El punto de mayor ventaja individual para una mejor colaboración recae en los líderes. Y si el líder no invita a la colaboración en su actuar diario, no se puede esperar un ambiente colaborativo en su organización.  Hay datos objetivos que lo demuestran. Son los datos extraídos de Microsoft Workplace Analytics, en donde los gerentes que se entregan a comportamientos de colaboración tienen equipos que son significativamente más propensos a hacerlo.

Estos son los tres cambios de mentalidad que puede realizar para catalizar una colaboración más efectiva en su organización.

1) Aliente la colaboración, no la competencia. Durante años, el paradigma dominante en la vida organizacional fue el pensamiento de suma cero. Se basa en evaluaciones de clasificación forzadas y se fomenta mediante políticas de aumento o reducción. Cuando los gerentes adoptan la mentalidad de que todos tienen un genio único para contribuir y que el trabajo del líder es encontrarlo y desatarlo, el tono cambia de manera bastante dramática. La competencia pone nuestro cerebro en modo «defensa» mientras que la colaboración real nos abre para «descubrir» nuevas posibilidades.

Pruebe esto: oblíguese a hablar de manera positiva sobre otros departamentos y líderes de su organización. Salga de su camino para encontrar formas de apoyarlos y su trabajo.

2) Dele a su equipo toda su atención. Como líder, su atención es un recurso precioso y donde elige colocarlo señala lo que realmente importa. Todos los días, hay docenas de prioridades en competencia que claman por su tiempo y, con demasiada frecuencia, los líderes dejan que los más ruidosos reclamen el premio. Al centrarse conscientemente en cada conversación en la que se encuentra, envía una señal importante a su equipo acerca de cuánto los valora y su trabajo. También se volverá más inteligente porque su capacidad para establecer conexiones no rutinarias entre piezas de información aumenta significativamente en función de su nivel de escucha activa.

Pruebe esto: deje su teléfono en su bolso o en su escritorio para cada reunión que sea importante. Señálalo a tu equipo como una señal de tu compromiso con la conversación en la que te encuentras.

3) Preguntar antes de responder. Para la mayoría de nosotros, es contrario a la intuición, pero hacer preguntas es un enfoque de liderazgo mucho más efectivo que proporcionar una respuesta. Al dar a nuestros equipos la oportunidad de encontrar las respuestas por sí mismos, desarrollamos su juicio más rápido y fomentamos una resolución de problemas más creativa. Este descubrimiento está cambiando radicalmente el paradigma educativo en todo el mundo, pero se está infiltrando en el mundo corporativo mucho más lentamente.

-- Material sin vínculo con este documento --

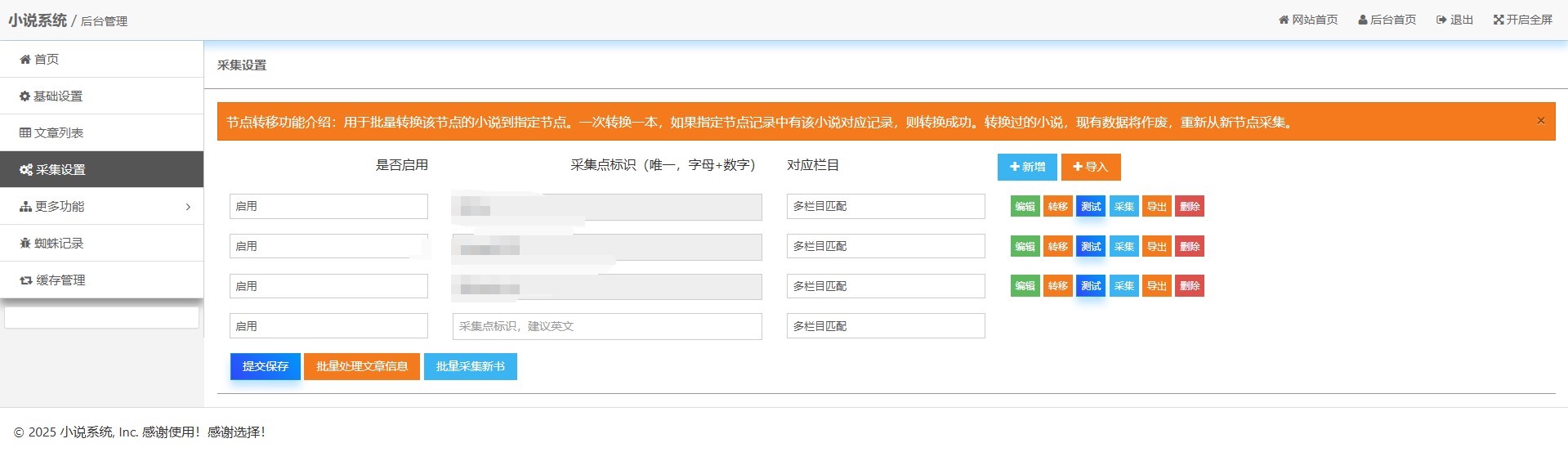Click the fullscreen icon beside 开启全屏

(1499, 20)
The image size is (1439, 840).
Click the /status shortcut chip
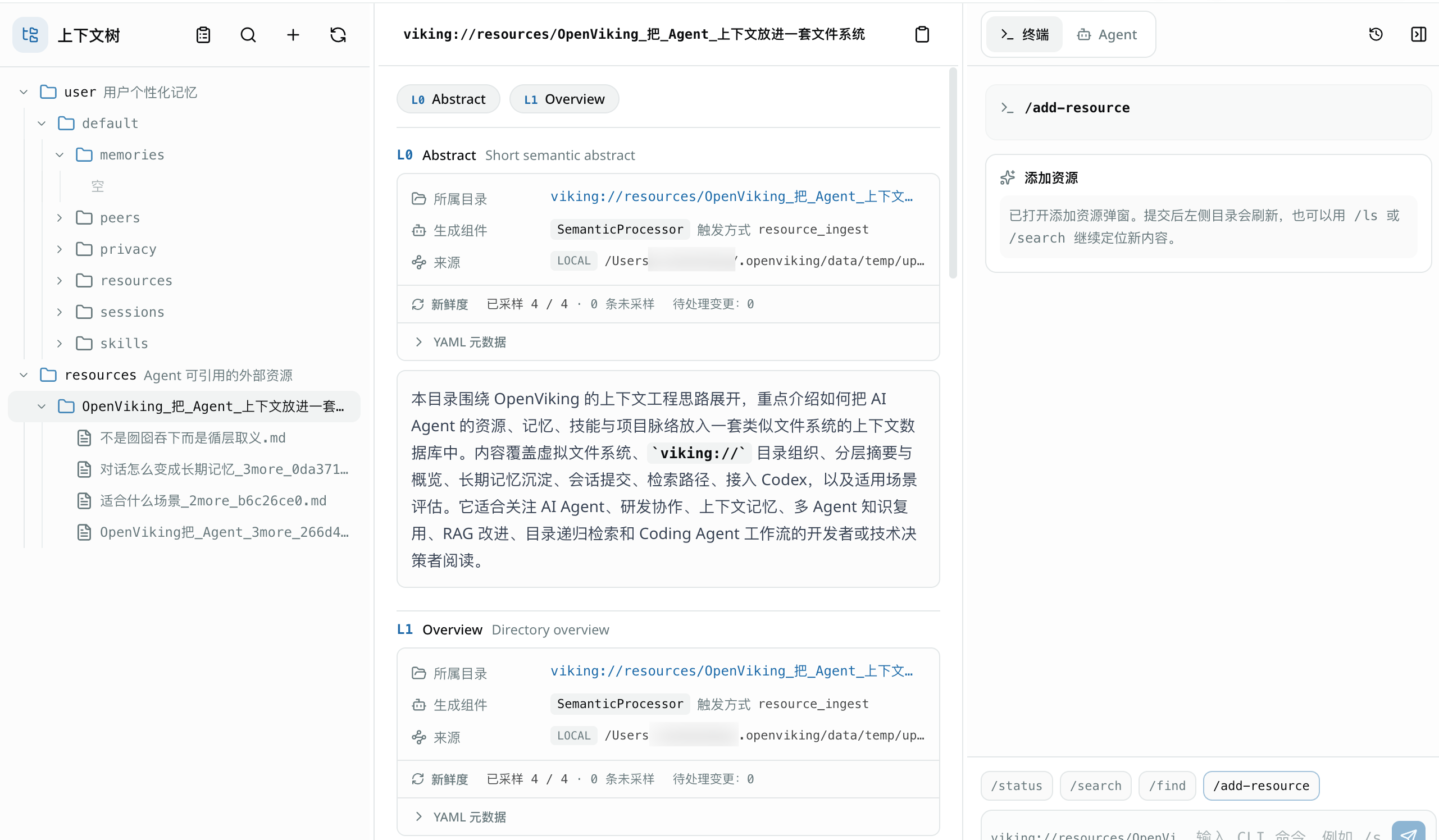click(x=1017, y=786)
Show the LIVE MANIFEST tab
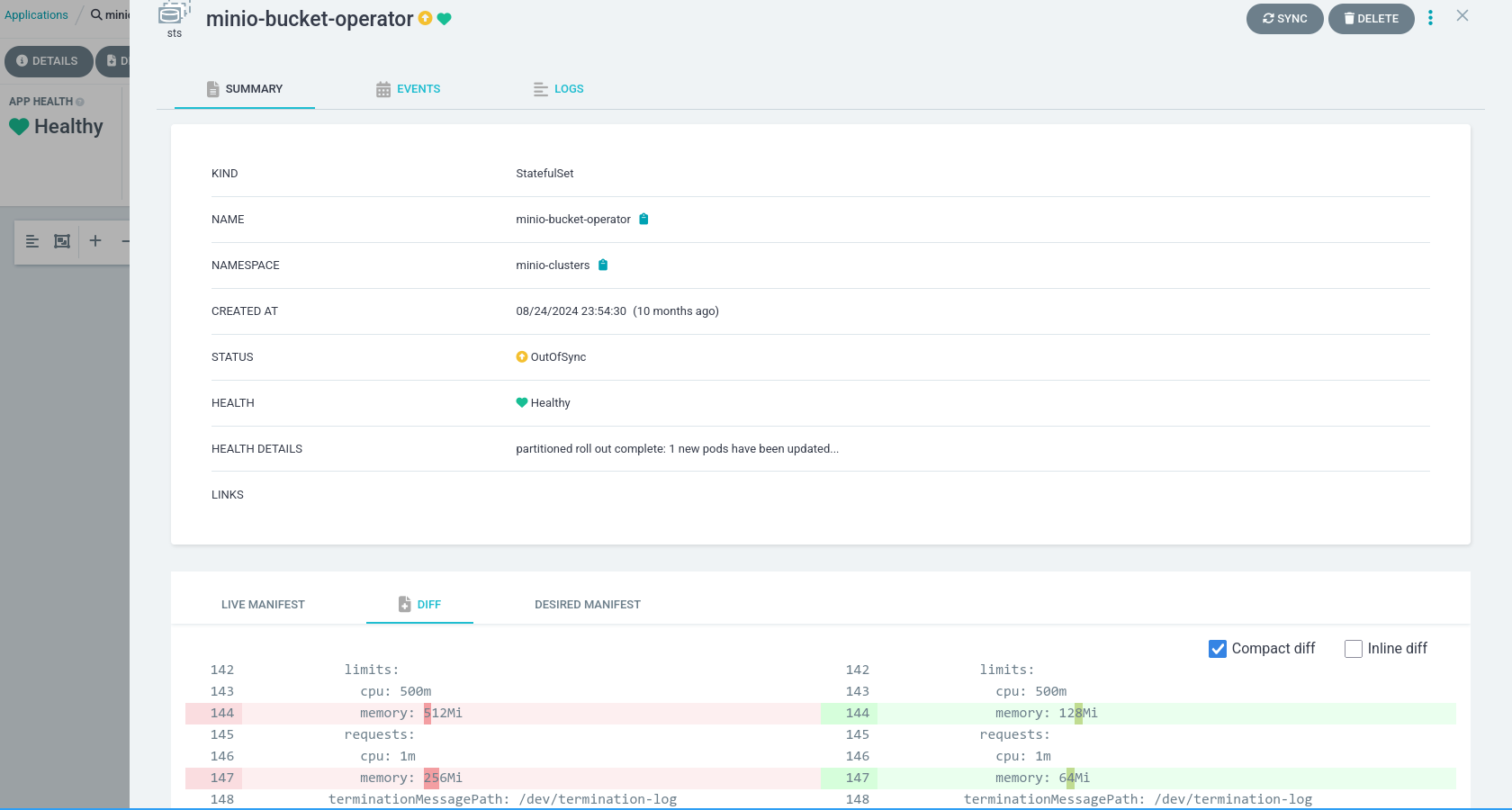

Intente esto: la próxima vez que su equipo busque su orientación sobre algo, participe solo a través de preguntas tales como «¿Qué opciones ha considerado ya?» O «¿Qué criterios está utilizando para tomar la decisión?»

Los cambios simples en la mentalidad y los comportamientos de liderazgo pueden tener un efecto multiplicador en la velocidad y eficacia de la colaboración en su organización.

Si buscas una palanca, no busques más. Tú eres eso!